Die Luftseilbahn, die das Erz aus den Minen um Bédar nach Garrucha transportierte, endete am Strand. Der Inhalt der Körbe musste auf Förderwagen geladen, über den Strand gezogen und wieder aus den Wagen auf Ruderboote umgeladen und zu den Schiffen gebracht werden, die wegen der Untiefe in Garruchas Hafen 300 Meter entfernt vor der Küste ankern mussten. „So wurden jeden Tag 650 Tonnen verladen“, sagt Andrew Devey. „Jeder hatte 60 Kilo zu tragen. Einige Arbeiter waren noch Jungen. Der sauberste war der Boss.“
Stürze aus den Seilbahn
Auch die Arbeit in den Schächten war schwer und gefährlich.

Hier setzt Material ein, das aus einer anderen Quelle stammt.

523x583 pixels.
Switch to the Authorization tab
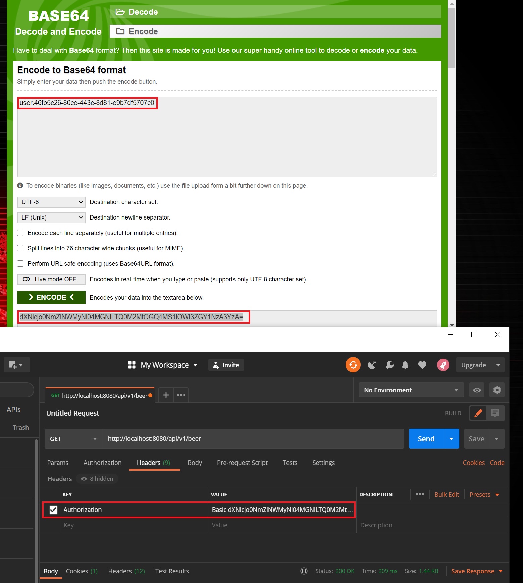pos(102,463)
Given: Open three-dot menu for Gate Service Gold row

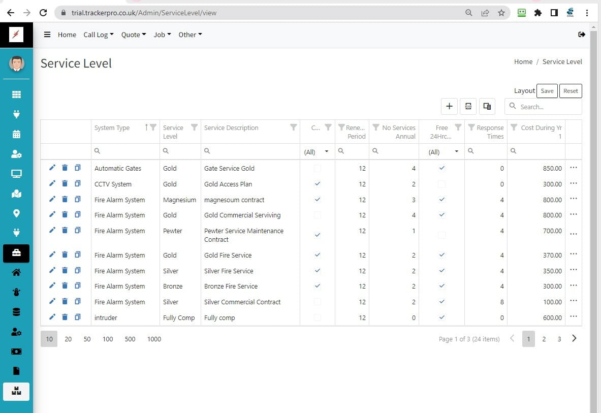Looking at the screenshot, I should coord(574,168).
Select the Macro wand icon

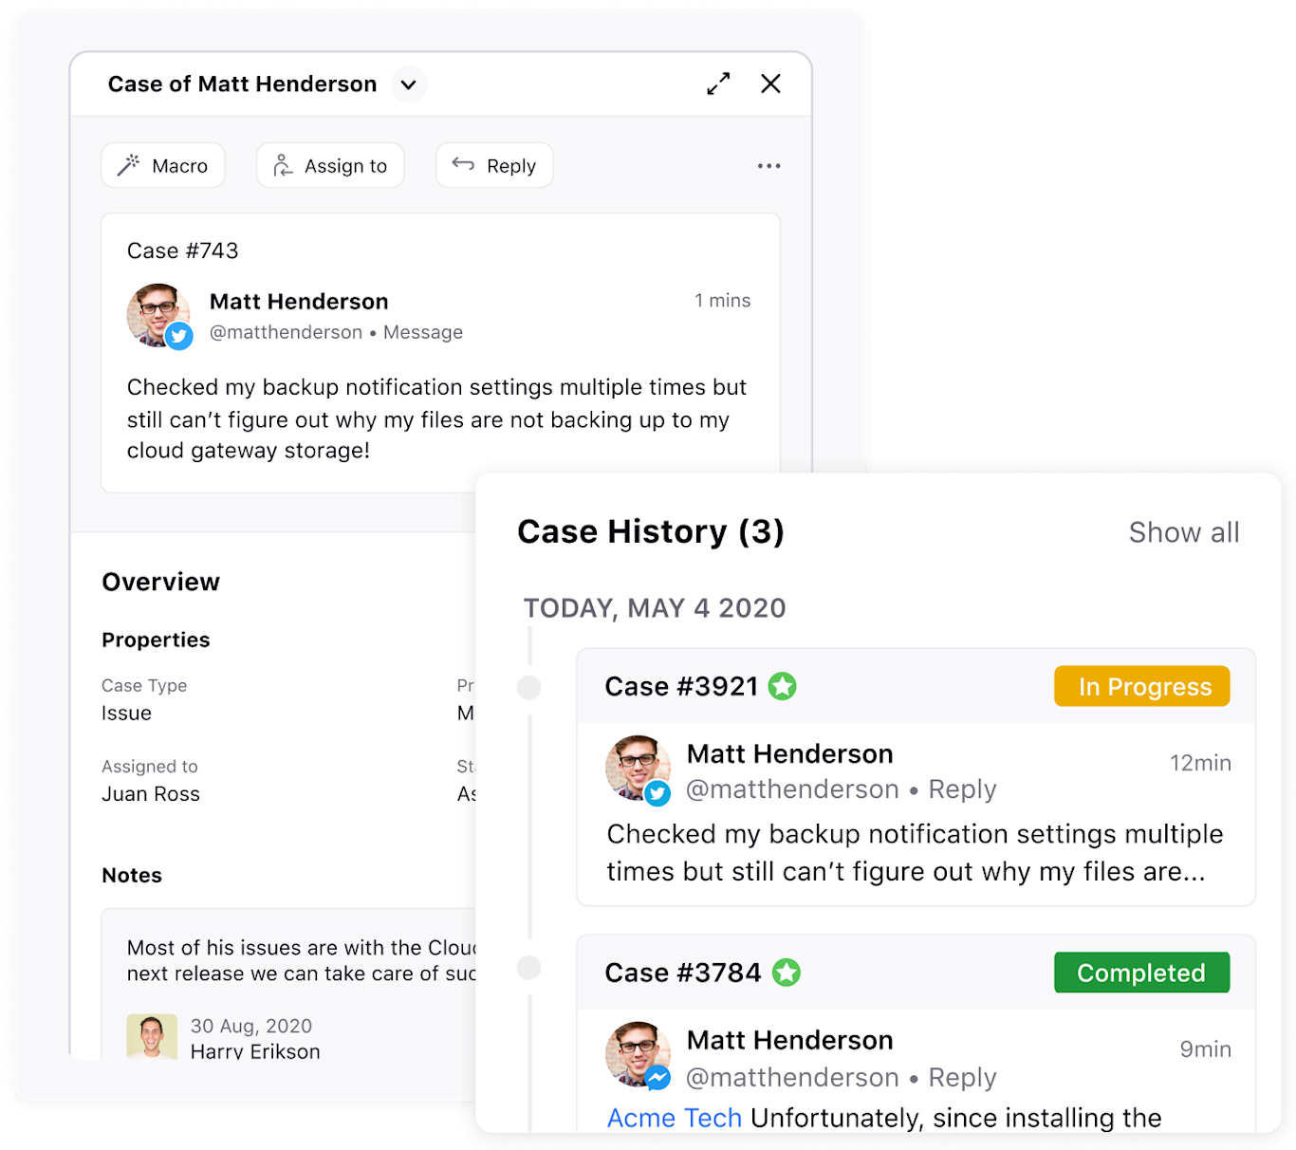pos(130,165)
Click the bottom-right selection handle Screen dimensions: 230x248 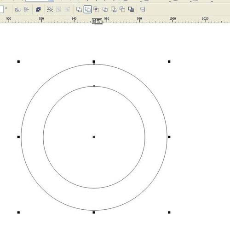169,213
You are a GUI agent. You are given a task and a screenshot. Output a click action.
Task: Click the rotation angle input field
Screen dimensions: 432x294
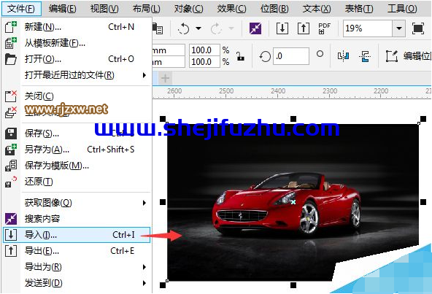[291, 56]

Die Mine in El Pinar zum Beispiel war 170 Meter tief und nur fünf Fuß breit. Abstürze gehörten zu den typischen Unfällen. „Ein großes Problem war auch, dass die Leute aus den Kübeln der Seilbahn fielen“, berichtet Andrew Devey. „Es war zwar verboten, in die Körbe zu steigen, aber viele taten es trotzdem, um Wegstrecke zu sparen.“
900 Jungen und Mädchen im Alter von neun bis 16 Jahren arbeiteten in den Minen und in der großen Waschanlage
in El Pinar, in der Blei, Kupfer und Silber gewonnen wurden. Eine höchst ungesunde Angelegenheit. „Viele starben an Bleivergiftung.“
Den Arbeitern machten auch die schlechte Ernährung und die Lebensbedingungen zu schaffen. „Viele lebten in Höhlen. Manche waren so arm, dass sie sich Sommer nur von den Früchten und Fasern der Kakteen ernährten“, berichtet Andrew Devey. „Es gab keine Milch und wenn Fleisch, dann nur die billigen hochkalorienhaltigen Stücke vom Tier.“
Die Bezahlung war schlecht. „Die Jungen bekamen lediglich 1,25 Reales pro Tag, erwachsene Arbeiter zwei Reales und Ingenieure den höchsten Lohn von 3,5 Reales.“Die Jungen verließen die Schule in der Regel mit neun Jahren, um in den Minen zu arbeiten. „Sie folgten dem Vorbild des Vaters, so wie ich es tat“, sagt Andy Devey, pensionierter Bergbauingenieur aus dem Norden Englands, dessen Familie bereits in fünfter
Generation in dem Beruf tätig ist. Die Neun- bis 16-jährigen Jungen bekamen eine Aufgabe in den Minen zugewiesen, nach der sie bezahlt wurden. „Schafften sie die Arbeit in sechs Stunden statt in zwölf, blieb noch Zeit, um in den Felder zu arbeiten.“
Die Männer arbeiteten auch nachts bei Kerzenlicht. Die Kerzen mussten sie bei ihren Bossen kaufen, die sich auch Unterkunft und Lebensunterhalt bezahlen ließen. „Die Arbeiter waren per Vertrag verpflichtet, in den unternehmenseigenen Geschäften Lebensmittel zu drei Mal so hohen Preisen einzukaufen.“1890 kam es zum Streik. Der Auslöser war der Tod eines Arbeiters, der von einem Kübel der Seilbahn erschlagen worden war. Während des Baus der
Eisenbahnschienen kam es zu einer Prügelei zwischen Arbeitern und dem Direktor, der sich weigerte Löhne auszuzahlen. Er starb ein paar Tage später an den Verletzungen. Zu der Zeit entstanden die ersten Gewerkschaften.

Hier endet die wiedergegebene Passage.